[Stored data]
--------
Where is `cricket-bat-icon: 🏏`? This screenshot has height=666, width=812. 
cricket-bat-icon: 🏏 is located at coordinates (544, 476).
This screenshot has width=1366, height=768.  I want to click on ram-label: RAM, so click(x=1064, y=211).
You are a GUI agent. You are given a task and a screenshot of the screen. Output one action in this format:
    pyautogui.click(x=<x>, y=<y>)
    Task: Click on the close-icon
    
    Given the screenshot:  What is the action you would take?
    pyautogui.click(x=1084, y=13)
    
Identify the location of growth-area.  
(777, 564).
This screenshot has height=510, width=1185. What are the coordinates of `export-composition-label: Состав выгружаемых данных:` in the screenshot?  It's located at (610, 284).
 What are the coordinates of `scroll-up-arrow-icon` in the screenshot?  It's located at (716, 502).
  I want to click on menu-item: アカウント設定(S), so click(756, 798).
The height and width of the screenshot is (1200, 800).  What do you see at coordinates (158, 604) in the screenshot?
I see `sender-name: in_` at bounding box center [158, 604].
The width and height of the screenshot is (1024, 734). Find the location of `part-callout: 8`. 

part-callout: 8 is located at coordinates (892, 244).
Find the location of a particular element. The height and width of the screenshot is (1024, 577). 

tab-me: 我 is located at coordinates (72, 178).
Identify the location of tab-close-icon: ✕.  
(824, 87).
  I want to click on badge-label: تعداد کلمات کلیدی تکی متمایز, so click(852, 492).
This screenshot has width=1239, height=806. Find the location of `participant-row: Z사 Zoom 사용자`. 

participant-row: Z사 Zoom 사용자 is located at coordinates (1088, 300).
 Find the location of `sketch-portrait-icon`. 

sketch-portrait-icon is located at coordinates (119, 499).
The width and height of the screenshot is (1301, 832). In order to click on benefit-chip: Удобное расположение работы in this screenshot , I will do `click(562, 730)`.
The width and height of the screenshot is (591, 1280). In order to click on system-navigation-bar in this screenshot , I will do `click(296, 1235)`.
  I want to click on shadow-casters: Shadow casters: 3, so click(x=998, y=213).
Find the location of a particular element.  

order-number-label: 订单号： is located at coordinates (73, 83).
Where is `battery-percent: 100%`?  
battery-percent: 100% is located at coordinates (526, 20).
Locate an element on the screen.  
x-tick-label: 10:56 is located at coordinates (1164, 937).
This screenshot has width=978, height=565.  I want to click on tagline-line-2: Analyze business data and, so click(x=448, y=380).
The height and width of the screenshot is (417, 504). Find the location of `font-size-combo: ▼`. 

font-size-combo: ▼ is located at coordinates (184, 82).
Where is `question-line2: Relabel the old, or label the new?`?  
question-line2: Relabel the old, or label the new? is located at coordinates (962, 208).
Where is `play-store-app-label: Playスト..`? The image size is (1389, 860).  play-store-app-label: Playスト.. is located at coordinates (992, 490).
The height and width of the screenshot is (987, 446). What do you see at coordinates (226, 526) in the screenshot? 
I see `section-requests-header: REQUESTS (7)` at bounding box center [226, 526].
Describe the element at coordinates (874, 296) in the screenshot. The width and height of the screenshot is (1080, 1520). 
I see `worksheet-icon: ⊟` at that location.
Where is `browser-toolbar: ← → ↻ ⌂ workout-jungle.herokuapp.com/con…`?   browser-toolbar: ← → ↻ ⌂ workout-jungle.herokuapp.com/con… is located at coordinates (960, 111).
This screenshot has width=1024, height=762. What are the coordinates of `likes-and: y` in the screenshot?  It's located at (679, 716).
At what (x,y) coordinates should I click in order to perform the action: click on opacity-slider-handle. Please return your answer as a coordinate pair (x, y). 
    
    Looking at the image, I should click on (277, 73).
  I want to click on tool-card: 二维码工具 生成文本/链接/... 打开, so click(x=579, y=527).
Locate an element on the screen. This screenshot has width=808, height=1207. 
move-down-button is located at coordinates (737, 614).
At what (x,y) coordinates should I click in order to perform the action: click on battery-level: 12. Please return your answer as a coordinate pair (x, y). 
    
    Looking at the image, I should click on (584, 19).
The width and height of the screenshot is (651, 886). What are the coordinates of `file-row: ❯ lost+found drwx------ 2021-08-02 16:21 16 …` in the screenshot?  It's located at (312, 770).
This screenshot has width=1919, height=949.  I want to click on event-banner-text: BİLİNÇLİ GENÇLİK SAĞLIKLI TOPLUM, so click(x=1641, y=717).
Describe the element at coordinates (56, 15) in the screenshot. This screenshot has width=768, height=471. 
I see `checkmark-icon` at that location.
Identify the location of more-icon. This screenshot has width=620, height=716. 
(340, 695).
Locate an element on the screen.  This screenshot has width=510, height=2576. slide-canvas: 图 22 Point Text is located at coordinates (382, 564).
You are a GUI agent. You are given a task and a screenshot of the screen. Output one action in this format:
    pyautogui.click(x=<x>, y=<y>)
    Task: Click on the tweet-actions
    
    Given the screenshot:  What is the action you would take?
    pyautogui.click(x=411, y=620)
--------
■ Instructions for the task
Rewrite the material above, changing every "Identify the location of" to "Give the position of" and leaving everything else untouched.

■ Problem solution
Where is `cricket-bat-icon: 🏏`? This screenshot has height=666, width=812. 
cricket-bat-icon: 🏏 is located at coordinates (544, 476).
This screenshot has width=1366, height=768.  I want to click on ram-label: RAM, so click(x=1064, y=211).
You are a GUI agent. You are given a task and a screenshot of the screen. Output one action in this format:
    pyautogui.click(x=<x>, y=<y>)
    Task: Click on the close-icon
    
    Given the screenshot:  What is the action you would take?
    pyautogui.click(x=1084, y=13)
    
Give the position of growth-area.  
(777, 564).
This screenshot has height=510, width=1185. What are the coordinates of `export-composition-label: Состав выгружаемых данных:` in the screenshot?  It's located at (610, 284).
 What are the coordinates of `scroll-up-arrow-icon` in the screenshot?  It's located at (716, 502).
  I want to click on menu-item: アカウント設定(S), so click(756, 798).
The height and width of the screenshot is (1200, 800).  What do you see at coordinates (158, 604) in the screenshot?
I see `sender-name: in_` at bounding box center [158, 604].
The width and height of the screenshot is (1024, 734). Find the location of `part-callout: 8`. 

part-callout: 8 is located at coordinates (892, 244).
Find the location of a particular element. The height and width of the screenshot is (1024, 577). 

tab-me: 我 is located at coordinates (72, 178).
Give the position of tab-close-icon: ✕.  
(824, 87).
  I want to click on badge-label: تعداد کلمات کلیدی تکی متمایز, so click(852, 492).
This screenshot has width=1239, height=806. Find the location of `participant-row: Z사 Zoom 사용자`. 

participant-row: Z사 Zoom 사용자 is located at coordinates (1088, 300).
 Find the location of `sketch-portrait-icon`. 

sketch-portrait-icon is located at coordinates (119, 499).
The width and height of the screenshot is (1301, 832). In order to click on benefit-chip: Удобное расположение работы in this screenshot , I will do `click(562, 730)`.
The width and height of the screenshot is (591, 1280). In order to click on system-navigation-bar in this screenshot , I will do `click(296, 1235)`.
  I want to click on shadow-casters: Shadow casters: 3, so click(x=998, y=213).
Find the location of a particular element.  

order-number-label: 订单号： is located at coordinates (73, 83).
Where is `battery-percent: 100%`?  
battery-percent: 100% is located at coordinates (526, 20).
Locate an element on the screen.  
x-tick-label: 10:56 is located at coordinates (1164, 937).
This screenshot has width=978, height=565.  I want to click on tagline-line-2: Analyze business data and, so click(x=448, y=380).
The height and width of the screenshot is (417, 504). Find the location of `font-size-combo: ▼`. 

font-size-combo: ▼ is located at coordinates (184, 82).
Where is `question-line2: Relabel the old, or label the new?`?  
question-line2: Relabel the old, or label the new? is located at coordinates (962, 208).
Where is `play-store-app-label: Playスト..`? The image size is (1389, 860).  play-store-app-label: Playスト.. is located at coordinates (992, 490).
The height and width of the screenshot is (987, 446). What do you see at coordinates (226, 526) in the screenshot? 
I see `section-requests-header: REQUESTS (7)` at bounding box center [226, 526].
Describe the element at coordinates (874, 296) in the screenshot. The width and height of the screenshot is (1080, 1520). 
I see `worksheet-icon: ⊟` at that location.
Where is `browser-toolbar: ← → ↻ ⌂ workout-jungle.herokuapp.com/con…`?   browser-toolbar: ← → ↻ ⌂ workout-jungle.herokuapp.com/con… is located at coordinates (960, 111).
This screenshot has width=1024, height=762. What are the coordinates of `likes-and: y` in the screenshot?  It's located at (679, 716).
At what (x,y) coordinates should I click in order to perform the action: click on opacity-slider-handle. Please return your answer as a coordinate pair (x, y). 
    
    Looking at the image, I should click on (277, 73).
  I want to click on tool-card: 二维码工具 生成文本/链接/... 打开, so click(x=579, y=527).
Locate an element on the screen. This screenshot has width=808, height=1207. 
move-down-button is located at coordinates (737, 614).
At what (x,y) coordinates should I click in order to perform the action: click on battery-level: 12. Please return your answer as a coordinate pair (x, y). 
    
    Looking at the image, I should click on (584, 19).
The width and height of the screenshot is (651, 886). What are the coordinates of `file-row: ❯ lost+found drwx------ 2021-08-02 16:21 16 …` in the screenshot?  It's located at (312, 770).
This screenshot has width=1919, height=949.  I want to click on event-banner-text: BİLİNÇLİ GENÇLİK SAĞLIKLI TOPLUM, so click(x=1641, y=717).
Describe the element at coordinates (56, 15) in the screenshot. This screenshot has width=768, height=471. 
I see `checkmark-icon` at that location.
Give the position of more-icon. This screenshot has width=620, height=716. 
(340, 695).
Locate an element on the screen.  This screenshot has width=510, height=2576. slide-canvas: 图 22 Point Text is located at coordinates (382, 564).
You are a GUI agent. You are given a task and a screenshot of the screen. Output one action in this format:
    pyautogui.click(x=<x>, y=<y>)
    Task: Click on the tweet-actions
    
    Given the screenshot:  What is the action you would take?
    pyautogui.click(x=411, y=620)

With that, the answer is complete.